- **Aim of the task**
Render every line of the material below as a JSON list of strings, one string per line, leaving out blank lines.

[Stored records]
—————

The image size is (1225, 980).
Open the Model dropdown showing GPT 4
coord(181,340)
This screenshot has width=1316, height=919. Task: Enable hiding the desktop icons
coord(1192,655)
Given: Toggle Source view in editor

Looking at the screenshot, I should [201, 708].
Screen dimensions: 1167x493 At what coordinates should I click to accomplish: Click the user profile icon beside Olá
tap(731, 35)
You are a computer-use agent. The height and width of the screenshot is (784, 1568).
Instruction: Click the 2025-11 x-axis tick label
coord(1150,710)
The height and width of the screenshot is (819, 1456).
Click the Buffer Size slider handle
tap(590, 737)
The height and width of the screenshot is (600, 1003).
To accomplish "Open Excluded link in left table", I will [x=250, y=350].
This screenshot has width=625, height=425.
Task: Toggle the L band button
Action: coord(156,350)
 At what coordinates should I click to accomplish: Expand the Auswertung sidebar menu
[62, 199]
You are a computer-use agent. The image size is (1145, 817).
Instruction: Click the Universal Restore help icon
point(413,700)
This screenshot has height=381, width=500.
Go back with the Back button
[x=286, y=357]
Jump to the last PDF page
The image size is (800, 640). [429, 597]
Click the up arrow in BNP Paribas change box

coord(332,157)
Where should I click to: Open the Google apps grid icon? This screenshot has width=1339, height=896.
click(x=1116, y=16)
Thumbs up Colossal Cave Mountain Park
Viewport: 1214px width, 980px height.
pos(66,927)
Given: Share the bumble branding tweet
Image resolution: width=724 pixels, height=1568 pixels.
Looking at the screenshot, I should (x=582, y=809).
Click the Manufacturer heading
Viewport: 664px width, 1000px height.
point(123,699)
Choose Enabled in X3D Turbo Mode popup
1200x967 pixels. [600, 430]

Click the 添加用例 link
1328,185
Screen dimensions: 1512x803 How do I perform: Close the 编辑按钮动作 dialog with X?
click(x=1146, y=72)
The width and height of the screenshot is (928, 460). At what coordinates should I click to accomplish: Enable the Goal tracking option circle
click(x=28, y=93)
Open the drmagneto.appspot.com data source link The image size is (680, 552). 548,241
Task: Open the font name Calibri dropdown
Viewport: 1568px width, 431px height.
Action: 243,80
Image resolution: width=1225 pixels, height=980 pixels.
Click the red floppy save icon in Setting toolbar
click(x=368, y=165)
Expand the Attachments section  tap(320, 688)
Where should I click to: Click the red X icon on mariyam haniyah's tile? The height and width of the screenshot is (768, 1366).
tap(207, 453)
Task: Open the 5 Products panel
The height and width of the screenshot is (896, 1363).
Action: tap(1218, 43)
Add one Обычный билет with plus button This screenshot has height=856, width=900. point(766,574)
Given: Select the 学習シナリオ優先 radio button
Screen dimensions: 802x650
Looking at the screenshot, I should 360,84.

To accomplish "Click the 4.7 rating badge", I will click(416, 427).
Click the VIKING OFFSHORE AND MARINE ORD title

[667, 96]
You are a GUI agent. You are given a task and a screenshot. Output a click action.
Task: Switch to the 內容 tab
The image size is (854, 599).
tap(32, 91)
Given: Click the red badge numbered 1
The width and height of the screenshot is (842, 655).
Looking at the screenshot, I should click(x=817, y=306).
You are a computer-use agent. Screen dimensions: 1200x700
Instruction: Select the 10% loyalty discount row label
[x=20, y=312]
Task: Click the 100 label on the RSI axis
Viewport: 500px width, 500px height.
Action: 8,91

—————

- **Complete output**
[
  "The image size is (1225, 980).",
  "Open the Model dropdown showing GPT 4",
  "coord(181,340)",
  "This screenshot has width=1316, height=919. Task: Enable hiding the desktop icons",
  "coord(1192,655)",
  "Given: Toggle Source view in editor",
  "Looking at the screenshot, I should [201, 708].",
  "Screen dimensions: 1167x493 At what coordinates should I click to accomplish: Click the user profile icon beside Olá",
  "tap(731, 35)",
  "You are a computer-use agent. The height and width of the screenshot is (784, 1568).",
  "Instruction: Click the 2025-11 x-axis tick label",
  "coord(1150,710)",
  "The height and width of the screenshot is (819, 1456).",
  "Click the Buffer Size slider handle",
  "tap(590, 737)",
  "The height and width of the screenshot is (600, 1003).",
  "To accomplish \"Open Excluded link in left table\", I will [x=250, y=350].",
  "This screenshot has width=625, height=425.",
  "Task: Toggle the L band button",
  "Action: coord(156,350)",
  " At what coordinates should I click to accomplish: Expand the Auswertung sidebar menu",
  "[62, 199]",
  "You are a computer-use agent. The image size is (1145, 817).",
  "Instruction: Click the Universal Restore help icon",
  "point(413,700)",
  "This screenshot has height=381, width=500.",
  "Go back with the Back button",
  "[x=286, y=357]",
  "Jump to the last PDF page",
  "The image size is (800, 640). [429, 597]",
  "Click the up arrow in BNP Paribas change box",
  "coord(332,157)",
  "Where should I click to: Open the Google apps grid icon? This screenshot has width=1339, height=896.",
  "click(x=1116, y=16)",
  "Thumbs up Colossal Cave Mountain Park",
  "Viewport: 1214px width, 980px height.",
  "pos(66,927)",
  "Given: Share the bumble branding tweet",
  "Image resolution: width=724 pixels, height=1568 pixels.",
  "Looking at the screenshot, I should (x=582, y=809).",
  "Click the Manufacturer heading",
  "Viewport: 664px width, 1000px height.",
  "point(123,699)",
  "Choose Enabled in X3D Turbo Mode popup",
  "1200x967 pixels. [600, 430]",
  "Click the 添加用例 link",
  "1328,185",
  "Screen dimensions: 1512x803 How do I perform: Close the 编辑按钮动作 dialog with X?",
  "click(x=1146, y=72)",
  "The width and height of the screenshot is (928, 460). At what coordinates should I click to accomplish: Enable the Goal tracking option circle",
  "click(x=28, y=93)",
  "Open the drmagneto.appspot.com data source link The image size is (680, 552). 548,241",
  "Task: Open the font name Calibri dropdown",
  "Viewport: 1568px width, 431px height.",
  "Action: 243,80",
  "Image resolution: width=1225 pixels, height=980 pixels.",
  "Click the red floppy save icon in Setting toolbar",
  "click(x=368, y=165)",
  "Expand the Attachments section  tap(320, 688)",
  "Where should I click to: Click the red X icon on mariyam haniyah's tile? The height and width of the screenshot is (768, 1366).",
  "tap(207, 453)",
  "Task: Open the 5 Products panel",
  "The height and width of the screenshot is (896, 1363).",
  "Action: tap(1218, 43)",
  "Add one Обычный билет with plus button This screenshot has height=856, width=900. point(766,574)",
  "Given: Select the 学習シナリオ優先 radio button",
  "Screen dimensions: 802x650",
  "Looking at the screenshot, I should 360,84.",
  "To accomplish \"Click the 4.7 rating badge\", I will click(416, 427).",
  "Click the VIKING OFFSHORE AND MARINE ORD title",
  "[667, 96]",
  "You are a GUI agent. You are given a task and a screenshot. Output a click action.",
  "Task: Switch to the 內容 tab",
  "The image size is (854, 599).",
  "tap(32, 91)",
  "Given: Click the red badge numbered 1",
  "The width and height of the screenshot is (842, 655).",
  "Looking at the screenshot, I should click(x=817, y=306).",
  "You are a computer-use agent. Screen dimensions: 1200x700",
  "Instruction: Select the 10% loyalty discount row label",
  "[x=20, y=312]",
  "Task: Click the 100 label on the RSI axis",
  "Viewport: 500px width, 500px height.",
  "Action: 8,91"
]